■ Description of the task: Convert the data below into a Markdown table with the columns Row and Line, giving each nonblank line its own numbered row. Leave the pictures out of the table.

■ Given entries:
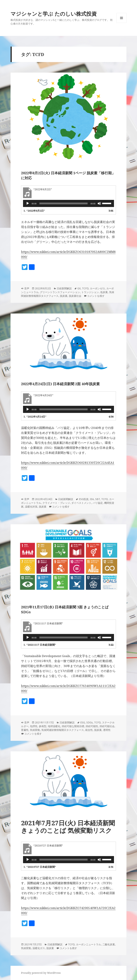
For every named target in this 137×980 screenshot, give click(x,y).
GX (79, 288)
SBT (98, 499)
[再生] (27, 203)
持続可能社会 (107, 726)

■ Answer to this problem:
| Row | Line |
|---|---|
| 1 | For every named target in this 137×980 screenshot, give click(x,y). |
| 2 | GX (79, 288) |
| 3 | SBT (98, 499) |
| 4 | [再生] (27, 203) |
| 5 | 持続可能社会 (107, 726) |